40% of the patients had family histories of typical PD.

b

Other neurodegenerative disorders include parkinsonism, degenerative dementias or ALS.

CBDS = corticobasal degeneration syndrome, LBD = Lewy body dementia, MSA-P = multiple system atrophy-parkinsonism, PD = Parkinson’s disease, PSP = progressive supranuclear palsy.

Patients with PD were recruited through the French network for the study of Parkinson’s disease Genetics (PDG). PD was diagnosed according to the UK Parkinson’s Disease Society Brain Bank (PDSBB) clinical diagnostic criteria (Hughes et al., 1992). Most (>80%) PD patients fulfilled the criteria for definite PD: at least 2 of 3 cardinal signs (akinesia and/or rigidity and/or tremor) and a positive and sustained response to levodopa therapy. PSP (Litvan et al., 1996), CBDS (Boeve et al., 2003), LBD (McKeith et al., 2005), and MSA (Gilman et al., 2008) were diagnosed according to the international consensus diagnosis criteria. Patients underwent standard neurological examinations, including the Unified Parkinson’s Disease Rating scale (UPDRS) (Goetz et al., 2008), the Hoehn and Yahr scale (Hoehn and Yahr, 2001), to evaluate patients’ motor disability, response to levodopa, and the Mini Mental State Examination (MMSE) (Folstein et al., 1975), Frontal assessment battery (FAB) (Dubois et al., 2000), Wisconsin Card Sorting Test (WCST) (Heaton, 1981) and Mattis Dementia Rating Scale (MDRS) (Mattis, 1976) to evaluate cognitive function.

Patients with a positive family history were defined as individuals with at least one first degree relative with a confirmed diagnosis of typical PD or other neurodegenerative disorders including parkinsonism, degenerative dementias or ALS. Of note, 40% of the 1,225 PD patients included in the study reported family histories of classical PD; this is because they were selected in an effort to enrich the cohort in individuals who might have more genetic susceptibility factors. Four percent had family histories of other neurodegenerative disorders (Table 1). All the 1,225 unrelated PD patients were excluded for the common Leucine-rich repeat kinase 2 (LRRK2) G2019S mutation. All index cases compatible with autosomal dominant PD were excluded for SNCA multiplications (n = 340); patients compatible with autosomal recessive PD (n = 60) as well as sporadic cases (n = 420), with an age at onset ≤50 years were excluded for PARK2, PARK6 and PARK7.

Control subjects, 445 Caucasians, mostly of French descent (174 males, 271 females, mainly spouses) without family histories of parkinsonism and excluded for the LRRK2 G2019S mutation, were examined at age 64.9±8.5 years (range 51–89).

Local ethics committees approved the study and written informed consent was obtained from all participants.

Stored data
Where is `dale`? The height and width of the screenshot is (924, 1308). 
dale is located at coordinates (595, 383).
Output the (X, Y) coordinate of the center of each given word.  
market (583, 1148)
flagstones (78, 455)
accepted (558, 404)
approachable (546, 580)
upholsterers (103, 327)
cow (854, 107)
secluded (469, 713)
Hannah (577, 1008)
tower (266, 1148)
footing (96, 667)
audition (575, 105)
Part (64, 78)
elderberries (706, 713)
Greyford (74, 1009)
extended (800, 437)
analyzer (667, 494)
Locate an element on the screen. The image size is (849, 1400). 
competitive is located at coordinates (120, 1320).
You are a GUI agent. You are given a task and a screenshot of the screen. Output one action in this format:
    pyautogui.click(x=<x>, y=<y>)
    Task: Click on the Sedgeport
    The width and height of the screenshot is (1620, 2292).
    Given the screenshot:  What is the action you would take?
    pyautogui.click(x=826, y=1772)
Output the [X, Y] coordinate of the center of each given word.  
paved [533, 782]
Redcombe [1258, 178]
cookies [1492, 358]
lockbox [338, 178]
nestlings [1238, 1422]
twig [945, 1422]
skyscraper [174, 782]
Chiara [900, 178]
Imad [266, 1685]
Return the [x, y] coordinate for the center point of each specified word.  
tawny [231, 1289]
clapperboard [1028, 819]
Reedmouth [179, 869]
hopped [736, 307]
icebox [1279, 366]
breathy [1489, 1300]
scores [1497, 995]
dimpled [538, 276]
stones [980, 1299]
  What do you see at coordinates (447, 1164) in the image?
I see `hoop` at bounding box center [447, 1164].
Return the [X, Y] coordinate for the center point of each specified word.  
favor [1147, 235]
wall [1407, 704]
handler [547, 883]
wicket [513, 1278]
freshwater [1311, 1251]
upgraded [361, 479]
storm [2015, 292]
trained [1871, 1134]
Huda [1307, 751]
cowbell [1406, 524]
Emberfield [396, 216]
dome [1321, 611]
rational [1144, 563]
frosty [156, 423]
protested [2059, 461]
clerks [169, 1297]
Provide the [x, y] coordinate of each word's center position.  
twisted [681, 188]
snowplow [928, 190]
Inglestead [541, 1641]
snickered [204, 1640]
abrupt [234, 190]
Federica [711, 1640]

Questions to answer:
- 1) According to the methods text, through which network were the patients with PD recruited?
- 2) Say whether each statement agrees with the methods text. Answer yes or no for each, and quote the deciding words.
(a) The control subjects had no family histories of parkinsonism.
(b) All 1,225 PD patients were screened for SNCA multiplications.
(c) Most of the control subjects were male.

Outputs in order:
- 1) The French network for the study of Parkinson's disease Genetics (PDG).

- 2)
(a) Yes: "without family histories of parkinsonism"
(b) No: "All index cases compatible with autosomal dominant PD were excluded for SNCA multiplications (n = 340)"
(c) No: "174 males, 271 females"